I so love autumn because it has always been a time of reflection and contemplation, a time to consider what has been done so far this year, and plan for the long cold winter nights. Everything seems richer and more colorful; the air will soon carry a touch of chilliness in the morning, and there will be a fragrance that speaks of the harvest and coming-of-age, of promises fulfilled and lessons learned. The nighttime sky, always an indication of things to come, shows the Scorpion slinking low across the south toward the faintly glowing western horizon, and gallant, regal Pegasus, the celestial flying horse, making a powerful leap into the eastern sky, taking its rightful place of honor in the starry firmament.
In the coming months, the Scorpion will disappear in the west just as Orion the Hunter throws his leg up over the eastern mountains and hoists himself sideways into the sky, his faithful dog beside him and Lepus the celestial rabbit underneath him. The Scorpion and Orion are locked in a death pursuit, each chasing the other but never catching up. Scorpion wants to sting Orion with its glittering tail, and Orion wants to kill Scorpion with his club. They've been doing this for billions of years and will probably continue for billions more. Such is their fate, both of them hopelessly joined in titanic struggle that will never be resolved. Orion will rise higher in the southern sky until around the winter solstice, when Orion will take his rightful place as Lord of the Sky, glistening in the cold, deep winter night, Master of Heaven and Earth, surveying his kingdom. The Rabbit will still be underneath him, right above Columba the Dove. And very late at night, right around the winter solstice, you will spot the star Canopus, the harbinger of spring, skimming barely above the southern deserts and wildly twinkling like an over-caffeinated, multicolored strobe light.
I have been listening to a lot of music from the 1960s recently. XM satellite radio in my vehicle, along with the music channels on DirecTV, serves up an endless stream of great tunes from that amazing decade. Some of the music still sounds incredibly fresh and new, as if recorded just last week. The music and the vocal harmonies of a lot of the groups were startlingly complex and intricate. Looking back over four decades, I have a new appreciation for the achievements of bands like The Mamas and The Papas, Spanky and Our Gang and the glorious "Jersey Boy" pop of the Four Seasons. Even shallow contrivances like The Cowsills, a musical family whose members ranged from youngsters barely out of the toddler stage to the surprising youthful and hip (for the 60s) mother, recorded an amazing song called "The Rain The Park and Other Things." The Cowsills were a manufactured pop group, a precursor to the ubiquitous "boy bands" of the 80s and 90s, and their short-lived success degenerated into a series of acrimonious lawsuits which ended up tearing the family apart.

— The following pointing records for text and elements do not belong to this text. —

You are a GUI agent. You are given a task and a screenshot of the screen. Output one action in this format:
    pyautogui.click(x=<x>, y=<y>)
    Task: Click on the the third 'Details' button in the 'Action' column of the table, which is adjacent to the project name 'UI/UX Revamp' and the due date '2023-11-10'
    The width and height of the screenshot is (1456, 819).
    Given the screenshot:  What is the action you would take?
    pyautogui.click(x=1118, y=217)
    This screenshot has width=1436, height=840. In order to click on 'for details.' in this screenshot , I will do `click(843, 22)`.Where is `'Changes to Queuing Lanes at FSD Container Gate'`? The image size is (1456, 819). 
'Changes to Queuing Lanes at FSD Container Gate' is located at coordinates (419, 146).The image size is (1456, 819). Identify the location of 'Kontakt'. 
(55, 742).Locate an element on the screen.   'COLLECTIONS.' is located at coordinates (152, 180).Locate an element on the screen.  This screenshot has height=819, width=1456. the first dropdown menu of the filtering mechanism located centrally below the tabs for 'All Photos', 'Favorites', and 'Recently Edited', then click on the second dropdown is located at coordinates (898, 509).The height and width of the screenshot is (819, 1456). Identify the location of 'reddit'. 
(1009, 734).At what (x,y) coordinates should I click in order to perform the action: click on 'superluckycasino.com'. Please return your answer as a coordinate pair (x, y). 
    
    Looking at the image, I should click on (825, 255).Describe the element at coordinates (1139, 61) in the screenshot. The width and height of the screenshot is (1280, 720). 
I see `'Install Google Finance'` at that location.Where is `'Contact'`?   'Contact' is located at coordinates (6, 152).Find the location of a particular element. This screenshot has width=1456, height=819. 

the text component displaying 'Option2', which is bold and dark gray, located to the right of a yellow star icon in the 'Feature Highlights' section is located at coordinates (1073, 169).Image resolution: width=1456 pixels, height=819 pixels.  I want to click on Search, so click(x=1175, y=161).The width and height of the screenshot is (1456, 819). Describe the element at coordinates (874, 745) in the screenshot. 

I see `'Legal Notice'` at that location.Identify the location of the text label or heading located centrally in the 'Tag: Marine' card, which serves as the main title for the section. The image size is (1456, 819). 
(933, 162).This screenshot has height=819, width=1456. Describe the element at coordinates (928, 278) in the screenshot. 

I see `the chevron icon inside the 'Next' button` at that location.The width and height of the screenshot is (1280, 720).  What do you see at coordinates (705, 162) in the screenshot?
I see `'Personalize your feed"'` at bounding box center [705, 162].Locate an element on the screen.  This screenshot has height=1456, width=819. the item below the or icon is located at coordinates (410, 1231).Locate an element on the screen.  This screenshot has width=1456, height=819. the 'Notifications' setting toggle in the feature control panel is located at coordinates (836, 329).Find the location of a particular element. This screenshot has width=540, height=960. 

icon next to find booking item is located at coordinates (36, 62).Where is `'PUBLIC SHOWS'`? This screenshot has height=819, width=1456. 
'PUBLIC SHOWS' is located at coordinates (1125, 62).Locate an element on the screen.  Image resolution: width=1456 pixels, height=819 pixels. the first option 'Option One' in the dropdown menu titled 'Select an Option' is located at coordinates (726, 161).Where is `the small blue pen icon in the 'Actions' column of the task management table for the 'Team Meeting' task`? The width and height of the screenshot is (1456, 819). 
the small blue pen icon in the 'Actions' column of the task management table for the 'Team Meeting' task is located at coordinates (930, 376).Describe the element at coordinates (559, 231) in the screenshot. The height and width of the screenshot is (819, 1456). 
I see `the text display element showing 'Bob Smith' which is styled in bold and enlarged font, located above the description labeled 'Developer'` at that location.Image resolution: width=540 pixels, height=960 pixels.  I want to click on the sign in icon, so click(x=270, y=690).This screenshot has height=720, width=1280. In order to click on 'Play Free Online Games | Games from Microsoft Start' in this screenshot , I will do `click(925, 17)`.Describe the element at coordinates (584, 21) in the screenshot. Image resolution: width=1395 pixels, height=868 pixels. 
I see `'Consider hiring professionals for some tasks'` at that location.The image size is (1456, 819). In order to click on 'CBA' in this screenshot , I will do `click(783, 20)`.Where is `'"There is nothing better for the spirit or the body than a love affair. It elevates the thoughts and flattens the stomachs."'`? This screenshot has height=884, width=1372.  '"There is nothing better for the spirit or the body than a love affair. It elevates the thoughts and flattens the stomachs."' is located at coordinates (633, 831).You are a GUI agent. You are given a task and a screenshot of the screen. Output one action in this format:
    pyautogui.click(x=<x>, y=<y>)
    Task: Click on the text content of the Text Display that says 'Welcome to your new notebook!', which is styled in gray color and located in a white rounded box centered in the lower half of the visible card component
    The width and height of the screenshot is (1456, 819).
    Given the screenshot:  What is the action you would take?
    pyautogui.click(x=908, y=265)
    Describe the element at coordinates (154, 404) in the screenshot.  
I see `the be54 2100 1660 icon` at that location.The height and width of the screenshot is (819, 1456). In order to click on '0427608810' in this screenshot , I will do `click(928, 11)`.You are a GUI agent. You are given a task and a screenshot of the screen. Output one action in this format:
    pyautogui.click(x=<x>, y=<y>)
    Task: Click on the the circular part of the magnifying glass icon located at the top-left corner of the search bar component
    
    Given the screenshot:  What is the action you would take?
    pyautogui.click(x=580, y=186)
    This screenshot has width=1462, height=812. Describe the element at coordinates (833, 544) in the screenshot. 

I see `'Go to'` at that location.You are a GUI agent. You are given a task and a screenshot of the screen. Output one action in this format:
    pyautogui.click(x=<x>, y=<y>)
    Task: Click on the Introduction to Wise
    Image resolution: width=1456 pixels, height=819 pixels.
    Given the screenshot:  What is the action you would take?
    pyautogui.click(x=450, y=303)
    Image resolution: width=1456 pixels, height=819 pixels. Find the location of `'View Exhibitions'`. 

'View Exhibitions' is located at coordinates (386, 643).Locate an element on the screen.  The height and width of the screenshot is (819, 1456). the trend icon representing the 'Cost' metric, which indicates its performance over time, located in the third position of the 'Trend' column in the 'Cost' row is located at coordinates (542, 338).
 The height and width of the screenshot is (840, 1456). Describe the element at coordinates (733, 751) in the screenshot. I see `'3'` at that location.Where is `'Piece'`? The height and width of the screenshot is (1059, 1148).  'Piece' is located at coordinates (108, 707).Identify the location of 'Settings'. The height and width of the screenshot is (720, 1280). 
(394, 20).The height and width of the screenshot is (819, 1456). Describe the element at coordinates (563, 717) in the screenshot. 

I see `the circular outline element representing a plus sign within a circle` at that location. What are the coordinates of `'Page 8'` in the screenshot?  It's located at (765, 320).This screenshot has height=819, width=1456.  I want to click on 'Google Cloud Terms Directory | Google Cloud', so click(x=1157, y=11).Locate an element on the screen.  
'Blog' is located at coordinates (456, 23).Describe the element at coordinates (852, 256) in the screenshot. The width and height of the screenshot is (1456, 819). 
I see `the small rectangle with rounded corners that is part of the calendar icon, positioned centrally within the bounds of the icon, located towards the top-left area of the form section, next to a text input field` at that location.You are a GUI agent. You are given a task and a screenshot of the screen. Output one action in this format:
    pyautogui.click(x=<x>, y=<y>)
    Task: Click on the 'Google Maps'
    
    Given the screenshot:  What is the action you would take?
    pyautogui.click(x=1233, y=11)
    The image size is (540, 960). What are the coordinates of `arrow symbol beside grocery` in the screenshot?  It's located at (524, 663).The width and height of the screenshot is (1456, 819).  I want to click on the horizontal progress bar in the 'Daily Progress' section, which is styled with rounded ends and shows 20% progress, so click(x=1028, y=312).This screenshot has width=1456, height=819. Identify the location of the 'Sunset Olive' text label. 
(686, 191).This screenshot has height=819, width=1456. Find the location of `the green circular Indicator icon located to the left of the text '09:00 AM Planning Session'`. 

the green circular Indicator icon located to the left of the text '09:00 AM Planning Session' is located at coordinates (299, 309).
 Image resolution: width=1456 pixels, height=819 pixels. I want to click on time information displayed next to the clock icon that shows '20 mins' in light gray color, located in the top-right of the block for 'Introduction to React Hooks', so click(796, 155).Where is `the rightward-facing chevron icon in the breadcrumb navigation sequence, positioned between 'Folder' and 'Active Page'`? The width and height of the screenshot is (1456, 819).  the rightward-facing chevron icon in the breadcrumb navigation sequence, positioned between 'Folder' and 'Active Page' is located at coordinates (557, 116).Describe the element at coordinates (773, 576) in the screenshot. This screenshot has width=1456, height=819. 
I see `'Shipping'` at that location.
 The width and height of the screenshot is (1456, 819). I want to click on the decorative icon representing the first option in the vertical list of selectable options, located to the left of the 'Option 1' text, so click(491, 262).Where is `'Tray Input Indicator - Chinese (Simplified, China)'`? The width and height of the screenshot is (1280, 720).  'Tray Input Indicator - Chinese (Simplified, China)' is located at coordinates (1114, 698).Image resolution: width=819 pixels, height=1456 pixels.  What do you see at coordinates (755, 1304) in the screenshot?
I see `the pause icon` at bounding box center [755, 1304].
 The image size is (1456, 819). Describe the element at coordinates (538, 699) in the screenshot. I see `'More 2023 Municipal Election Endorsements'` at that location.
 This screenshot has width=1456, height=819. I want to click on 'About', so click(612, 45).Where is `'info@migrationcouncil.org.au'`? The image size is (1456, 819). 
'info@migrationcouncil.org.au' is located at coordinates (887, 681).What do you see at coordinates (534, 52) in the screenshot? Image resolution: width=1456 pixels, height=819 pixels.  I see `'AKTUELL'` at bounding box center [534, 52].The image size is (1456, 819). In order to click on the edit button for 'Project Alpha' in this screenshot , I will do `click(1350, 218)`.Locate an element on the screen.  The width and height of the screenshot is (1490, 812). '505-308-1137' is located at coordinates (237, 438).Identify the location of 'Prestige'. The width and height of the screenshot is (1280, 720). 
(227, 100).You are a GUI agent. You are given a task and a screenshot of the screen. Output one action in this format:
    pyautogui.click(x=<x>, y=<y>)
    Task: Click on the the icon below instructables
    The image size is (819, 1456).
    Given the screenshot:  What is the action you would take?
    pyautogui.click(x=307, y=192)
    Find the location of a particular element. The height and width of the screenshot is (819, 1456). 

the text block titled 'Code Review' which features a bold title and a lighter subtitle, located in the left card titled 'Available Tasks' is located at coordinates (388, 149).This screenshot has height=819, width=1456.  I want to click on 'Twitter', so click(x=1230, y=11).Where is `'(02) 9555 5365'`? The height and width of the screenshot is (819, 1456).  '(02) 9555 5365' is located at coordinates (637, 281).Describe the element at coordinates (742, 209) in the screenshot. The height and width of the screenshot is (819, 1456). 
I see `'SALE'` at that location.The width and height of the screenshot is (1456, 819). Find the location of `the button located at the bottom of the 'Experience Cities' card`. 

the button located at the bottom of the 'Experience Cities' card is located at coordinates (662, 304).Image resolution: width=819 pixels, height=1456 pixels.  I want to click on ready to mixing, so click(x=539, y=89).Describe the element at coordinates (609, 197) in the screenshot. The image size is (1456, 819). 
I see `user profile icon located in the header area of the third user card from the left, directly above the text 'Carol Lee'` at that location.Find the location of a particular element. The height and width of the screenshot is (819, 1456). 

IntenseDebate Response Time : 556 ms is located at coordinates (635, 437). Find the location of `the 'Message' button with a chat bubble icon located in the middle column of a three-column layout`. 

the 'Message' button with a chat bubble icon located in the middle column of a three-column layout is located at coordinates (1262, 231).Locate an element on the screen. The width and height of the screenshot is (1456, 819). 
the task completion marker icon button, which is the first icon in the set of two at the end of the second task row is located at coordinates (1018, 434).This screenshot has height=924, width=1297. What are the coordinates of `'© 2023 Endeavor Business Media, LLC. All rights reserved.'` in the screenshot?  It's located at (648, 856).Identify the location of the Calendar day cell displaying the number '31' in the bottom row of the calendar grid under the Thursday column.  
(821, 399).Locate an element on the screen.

Besides the reign of brash, revolutionary groups like The Beatles and the Jefferson Airplane, the 60s also saw the dawning of the singer-songwriter era with geniuses like Laura Nyro and Joni Mitchell, whose brilliance would continue into the new millennium.
Sure, there was a lot of crap music from that era, something that is inescapable no matter which decade you examine. The "bubblegum" music craze was particularly obnoxious, and unabashedly phony studio groups like "The Archies" and "The 1910 Fruitgum Company" sold millions of annoying records. Reflecting the cultural war at the time, a lot of people snapped up faux-patriotic potboilers like "The Ballad of the Green Berets" by SSgt. Barry Sadler (1966) - and on the other end - whiny, overwrought polemics like "Eve of Destruction" by Barry McGuire (1965). But all that was counterbalanced by Motown, the early Beatles, and the whole San Francisco psychedelic era, and those are the musical genres with real creativity, and real staying power.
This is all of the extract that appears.